Conference presentation: YouTube

Abstract: Unsolicited calls are one of the most prominent security issues facing individuals today. Despite wide-spread anecdotal discussion of the problem, many important questions remain unanswered. In this paper, we present the first large-scale, longitudinal analysis of unsolicited calls to a honeypot of up to 66,606 lines over 11 months. From call metadata we characterize the long-term trends of unsolicited calls, develop the first techniques to measure voicemail spam, wangiri attacks, and identify unexplained high-volume call incidences. Additionally, we mechanically answer a subset of the call attempts we receive to cluster related calls into operational campaigns, allowing us to characterize how these campaigns use telephone numbers. Critically, we find no evidence that answering unsolicited calls increases the amount of unsolicited calls received, overturning popular wisdom. We also find that we can reliably isolate individual call campaigns, in the process revealing the extent of two distinct Social Security scams while empirically demonstrating the majority of campaigns rarely reuse phone numbers. These analyses comprise powerful new tools and perspectives for researchers, investigators, and a beleaguered public.

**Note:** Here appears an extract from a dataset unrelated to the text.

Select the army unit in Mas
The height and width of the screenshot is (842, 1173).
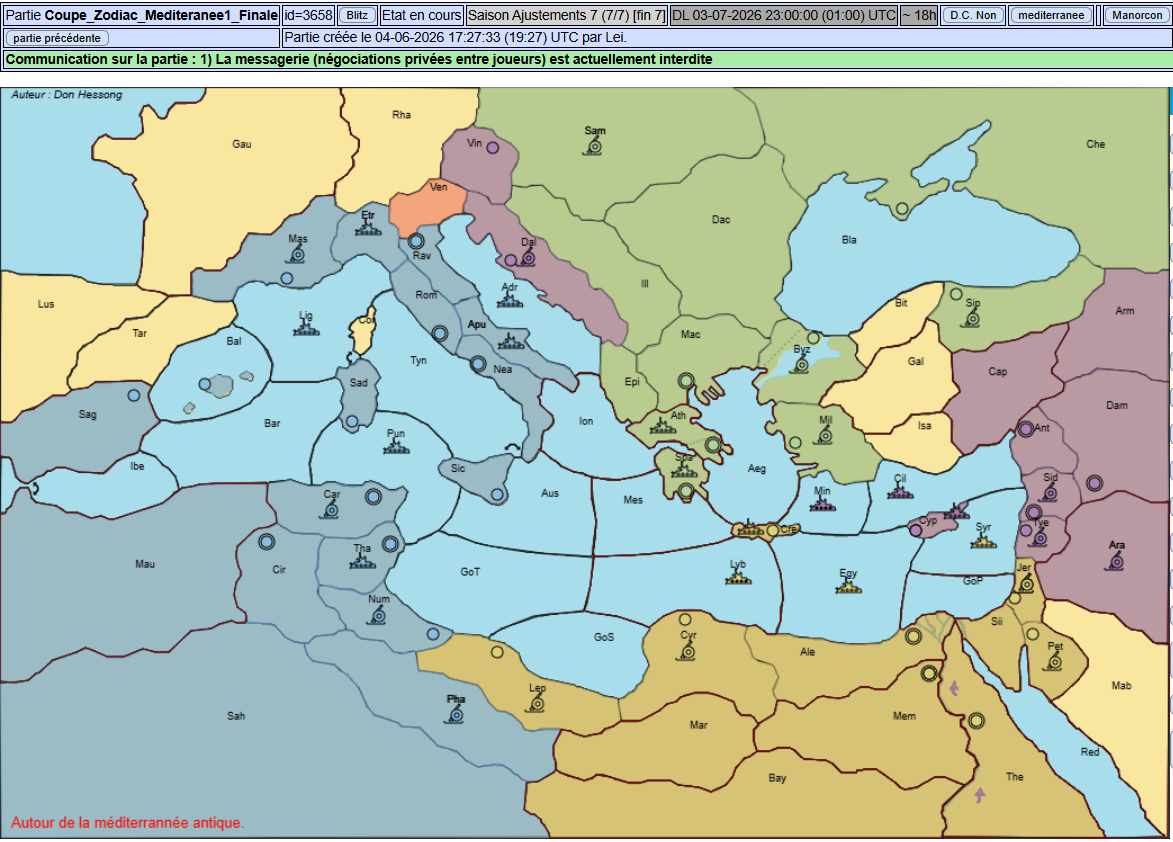pyautogui.click(x=297, y=256)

@inproceedings{usenix_whoscalling,
 author = {Sathvik Prasad and Elijah Bouma-Sims and Athishay Kiran Mylappan and Bradley Reaves},
 title = {Who{\textquoteright}s Calling? Characterizing Robocalls through Audio and Metadata Analysis},
 booktitle = {29th {USENIX} Security Symposium ({USENIX} Security 20)},
 year = {2020},
 isbn = {978-1-939133-17-5},
 pages = {397--414},
 url = {https://www.usenix.org/conference/usenixsecurity20/presentation/prasad},
 publisher = {USENIX Association},
 month = aug,
}